━━ Exercise data
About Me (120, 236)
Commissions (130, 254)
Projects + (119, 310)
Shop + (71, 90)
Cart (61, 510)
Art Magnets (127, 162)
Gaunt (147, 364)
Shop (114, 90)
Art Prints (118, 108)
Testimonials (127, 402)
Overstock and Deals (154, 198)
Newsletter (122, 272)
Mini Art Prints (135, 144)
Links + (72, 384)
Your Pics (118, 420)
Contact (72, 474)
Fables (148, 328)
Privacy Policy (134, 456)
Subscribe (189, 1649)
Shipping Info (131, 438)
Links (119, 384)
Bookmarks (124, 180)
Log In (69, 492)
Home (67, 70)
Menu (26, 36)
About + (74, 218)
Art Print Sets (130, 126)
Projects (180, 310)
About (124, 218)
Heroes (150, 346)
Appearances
━━━━
*Activity*
Word for word, repeat every entry listed above.

*The completed task*
About Me (120, 236)
Commissions (130, 254)
Projects + (119, 310)
Shop + (71, 90)
Cart (61, 510)
Art Magnets (127, 162)
Gaunt (147, 364)
Shop (114, 90)
Art Prints (118, 108)
Testimonials (127, 402)
Overstock and Deals (154, 198)
Newsletter (122, 272)
Mini Art Prints (135, 144)
Links + (72, 384)
Your Pics (118, 420)
Contact (72, 474)
Fables (148, 328)
Privacy Policy (134, 456)
Subscribe (189, 1649)
Shipping Info (131, 438)
Links (119, 384)
Bookmarks (124, 180)
Log In (69, 492)
Home (67, 70)
Menu (26, 36)
About + (74, 218)
Art Print Sets (130, 126)
Projects (180, 310)
About (124, 218)
Heroes (150, 346)
Appearances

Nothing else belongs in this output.